First, employment is the primary path to functioning within the social order. CCC 2428 says: In work, the person exercises and fulfills in part the potential inscribed in his nature. The primordial value of labor stems from man himself, its author and its beneficiary. Work is for man, not man for work. Everyone should be able to draw from work the means of providing for his life and that of his family, and of serving the human community.
However, there is a firm stance of the Church that finances are not the big picture. CCC 2424 states: A theory that makes profit the exclusive norm and ultimate end of economic activity is morally unacceptable. The disordered desire for money cannot but produce perverse effects. It is one of the causes of the many conflicts which disturb the social order.
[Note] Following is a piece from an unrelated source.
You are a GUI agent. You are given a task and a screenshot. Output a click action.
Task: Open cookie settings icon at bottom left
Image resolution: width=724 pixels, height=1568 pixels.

The Church may not specifically instruct to quit one's job, but it gives us some avenues for consideration. Although not a definitive answer to your question, CCC 2256 states: Citizens are obliged in conscience not to follow the directives of civil authorities when they are contrary to the demands of the moral order. "We must obey God rather than men" (Acts 5:29)
Of note, workers, when faced with issues of injustice, may strike. CCC 2435: Recourse to a strike is morally legitimate when it cannot be avoided, or at least when it is necessary to obtain a proportionate benefit.
What I get from reading these passages is to simply follow one's conscience. Giving up a morally reprehensible, yet lucrative, job will be favored in the eyes of God.
One must also consider how closely linked the profession is to the malignant result. A fry cook at a fast food chain, owned by a consortium, one piece of the consortium sponsors terrorists, can hardly be held accountable for terrorism; but he might still choose to be a fry cook somewhere else.